EXERCISE AIM =
In the records below, the relevant part opens with the line containing "Click the sample" and closes with the line containing "Task: Expand the"; print that part exactly and only, without its pictures.

Dataset entries:
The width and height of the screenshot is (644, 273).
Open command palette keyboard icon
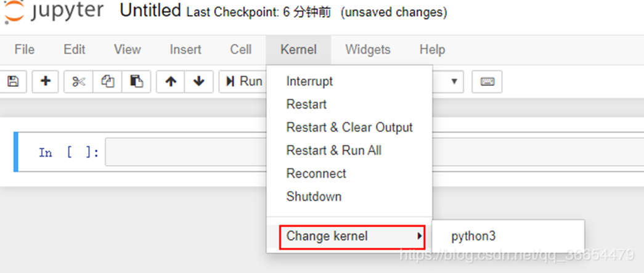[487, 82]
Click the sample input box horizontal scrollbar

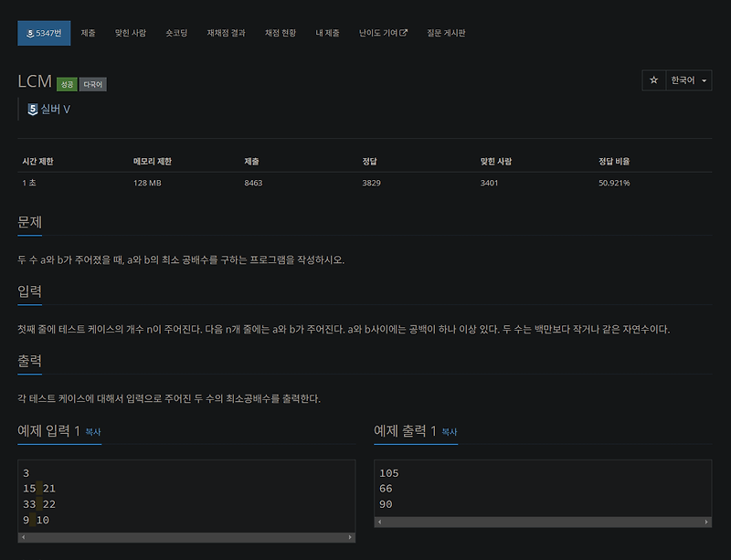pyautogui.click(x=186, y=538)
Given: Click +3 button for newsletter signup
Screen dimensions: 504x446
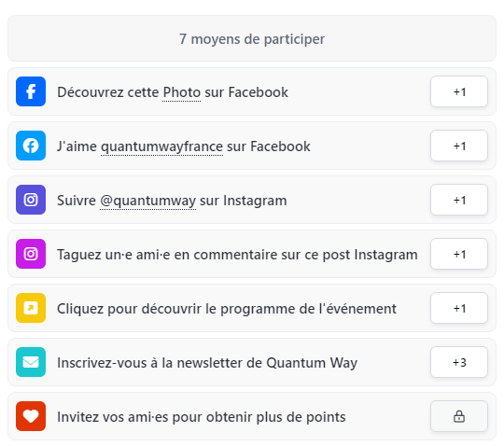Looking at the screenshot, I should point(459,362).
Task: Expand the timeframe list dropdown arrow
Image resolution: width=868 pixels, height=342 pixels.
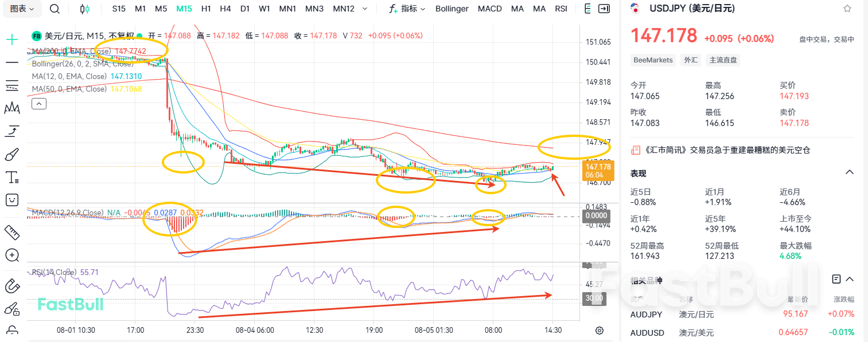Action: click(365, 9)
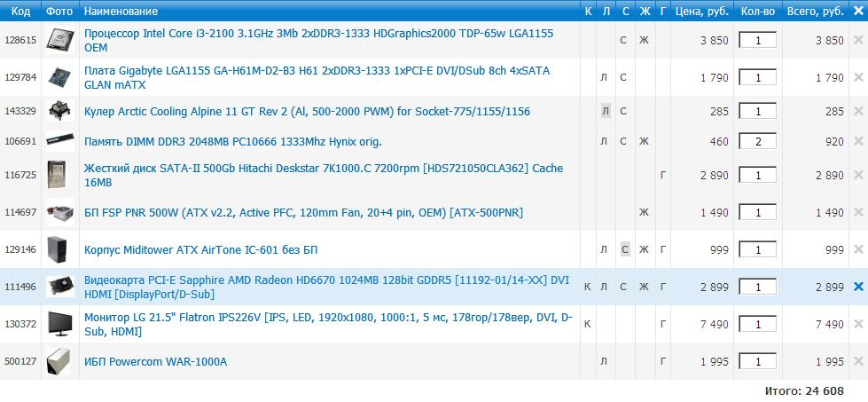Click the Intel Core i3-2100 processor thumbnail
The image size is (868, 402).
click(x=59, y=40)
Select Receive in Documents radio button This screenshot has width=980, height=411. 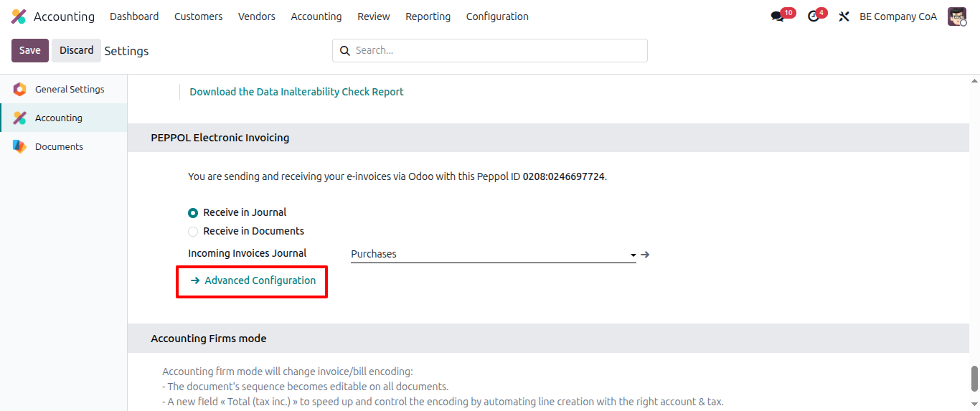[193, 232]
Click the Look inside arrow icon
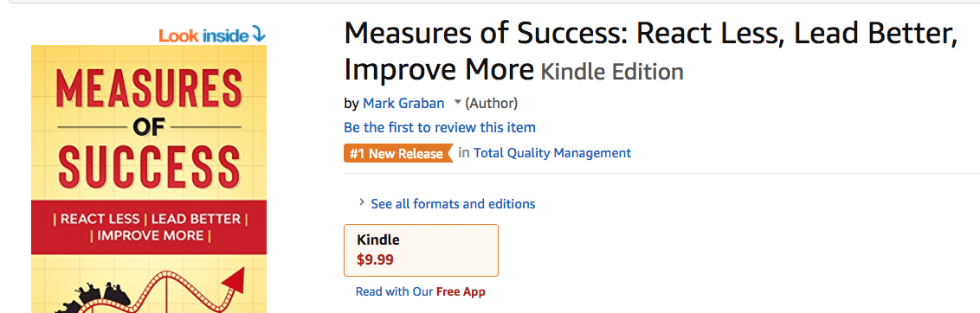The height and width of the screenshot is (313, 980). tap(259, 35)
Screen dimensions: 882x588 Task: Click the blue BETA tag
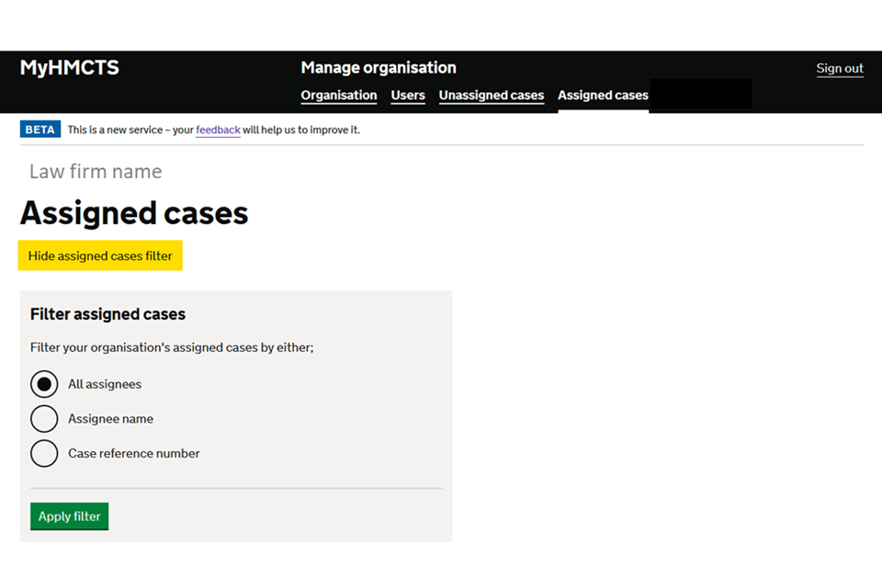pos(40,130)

EXERCISE ANSWER =
Click the sample input box horizontal scrollbar

pyautogui.click(x=186, y=538)
Given: Click +3 button for newsletter signup
Screen dimensions: 504x446
Looking at the screenshot, I should point(459,362).
Task: Expand the timeframe list dropdown arrow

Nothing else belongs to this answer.